The judge found that "causation," medical evidence linking the exposure to the health issues, cannot be established without expert testimony from the medical community.
In Mullin v. Delaware & Hudson Railway, Lackawanna County Common Pleas Judge Terrence R. Nealon granted summary judgment to defendant Delaware & Hudson Co. on the grounds that plaintiff James J. Mullin failed to present "an iota" of medical proof that his pulmonary issues were the result of his exposure to coal dust while working as a train conductor.
"Mullin has not identified a scintilla of medical proof suggesting that he has been diagnosed with pneumoconiosis or some other pulmonary injury and that such condition was caused, even slightly, by occupational dust exposure," Judge Nealon said.

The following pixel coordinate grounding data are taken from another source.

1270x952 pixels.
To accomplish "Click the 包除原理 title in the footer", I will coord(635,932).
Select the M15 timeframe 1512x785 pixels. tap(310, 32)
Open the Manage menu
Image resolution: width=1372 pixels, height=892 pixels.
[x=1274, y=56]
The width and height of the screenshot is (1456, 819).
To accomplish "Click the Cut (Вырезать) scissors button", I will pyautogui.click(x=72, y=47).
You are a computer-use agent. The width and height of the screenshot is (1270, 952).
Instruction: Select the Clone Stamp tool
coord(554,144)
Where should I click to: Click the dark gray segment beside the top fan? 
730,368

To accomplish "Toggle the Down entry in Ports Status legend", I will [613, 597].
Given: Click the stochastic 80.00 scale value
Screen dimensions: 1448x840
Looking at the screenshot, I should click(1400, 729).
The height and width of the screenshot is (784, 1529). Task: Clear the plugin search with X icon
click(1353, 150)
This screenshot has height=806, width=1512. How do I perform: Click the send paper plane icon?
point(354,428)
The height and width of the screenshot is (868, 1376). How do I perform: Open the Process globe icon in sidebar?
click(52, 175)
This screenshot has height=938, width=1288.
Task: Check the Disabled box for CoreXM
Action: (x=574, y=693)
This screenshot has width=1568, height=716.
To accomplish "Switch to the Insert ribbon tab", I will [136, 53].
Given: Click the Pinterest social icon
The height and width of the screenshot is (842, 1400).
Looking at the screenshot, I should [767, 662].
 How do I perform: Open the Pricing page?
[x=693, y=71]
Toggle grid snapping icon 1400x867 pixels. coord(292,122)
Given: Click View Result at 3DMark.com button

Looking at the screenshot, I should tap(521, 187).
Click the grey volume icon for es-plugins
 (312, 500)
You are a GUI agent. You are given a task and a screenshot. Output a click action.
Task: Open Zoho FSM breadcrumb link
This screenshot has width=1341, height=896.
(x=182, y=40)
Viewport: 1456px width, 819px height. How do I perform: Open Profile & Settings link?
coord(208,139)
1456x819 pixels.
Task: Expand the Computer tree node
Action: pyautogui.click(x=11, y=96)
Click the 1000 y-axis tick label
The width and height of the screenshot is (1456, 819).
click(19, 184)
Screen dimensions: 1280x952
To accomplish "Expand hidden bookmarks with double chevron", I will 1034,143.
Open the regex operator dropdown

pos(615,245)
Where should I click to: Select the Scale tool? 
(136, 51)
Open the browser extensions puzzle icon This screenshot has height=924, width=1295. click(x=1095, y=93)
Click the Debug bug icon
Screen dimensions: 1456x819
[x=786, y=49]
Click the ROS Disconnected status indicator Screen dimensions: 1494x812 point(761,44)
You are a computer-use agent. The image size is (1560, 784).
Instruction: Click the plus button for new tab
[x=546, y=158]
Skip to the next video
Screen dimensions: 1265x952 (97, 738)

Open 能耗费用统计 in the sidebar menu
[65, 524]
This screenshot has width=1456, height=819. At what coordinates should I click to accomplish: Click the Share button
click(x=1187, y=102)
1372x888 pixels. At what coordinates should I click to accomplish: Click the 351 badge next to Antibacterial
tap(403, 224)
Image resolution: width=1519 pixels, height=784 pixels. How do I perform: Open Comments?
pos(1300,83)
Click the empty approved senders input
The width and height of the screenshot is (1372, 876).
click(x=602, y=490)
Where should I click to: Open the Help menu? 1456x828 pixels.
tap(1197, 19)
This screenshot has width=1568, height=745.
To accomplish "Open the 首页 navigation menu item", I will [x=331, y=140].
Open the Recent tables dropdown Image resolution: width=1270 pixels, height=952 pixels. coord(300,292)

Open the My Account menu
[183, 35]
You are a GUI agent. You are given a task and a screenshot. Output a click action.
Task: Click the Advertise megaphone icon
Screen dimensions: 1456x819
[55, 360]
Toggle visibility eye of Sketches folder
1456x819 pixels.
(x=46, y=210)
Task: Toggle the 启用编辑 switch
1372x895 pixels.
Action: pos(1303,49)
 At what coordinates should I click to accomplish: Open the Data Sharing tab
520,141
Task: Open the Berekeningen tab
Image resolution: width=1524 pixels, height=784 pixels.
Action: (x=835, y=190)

In the case, the judge said, the plaintiff filed suit against D&H, claiming he developed a pulmonary condition as a result of prolonged exposure to coal while working for the rail company.
On May 29, Mr. Mullin filed a certificate of readiness claiming that "all discovery in the case has been completed and all depositions for use at trial have been scheduled or completed," according to Judge Nealon.
But on Aug. 10, D&H filed a motion for summary judgment, arguing that Mr. Mullin had not submitted a report by a medical expert. And at oral argument Nov. 1, Mr. Mullin's counsel admitted that no expert medical report had been obtained.
According to Judge Nealon, Mr. Mullin's case has been consolidated with seven other suits filed under the Federal Employers Liability Act, in which former D&H employees claim they developed pneumoconiosis from coal dust exposure.
Mr. Mullin, however, is the only plaintiff in the case who has never submitted an expert medical report supporting his claim, Judge Nealon said.
"Based upon the record submitted for review, Mullin's pulmonary claim does not qualify as one where the causal relationship between his alleged pulmonary injury and his employment conditions is so obvious and direct that a layperson could ascertain their causal connection," the judge wrote.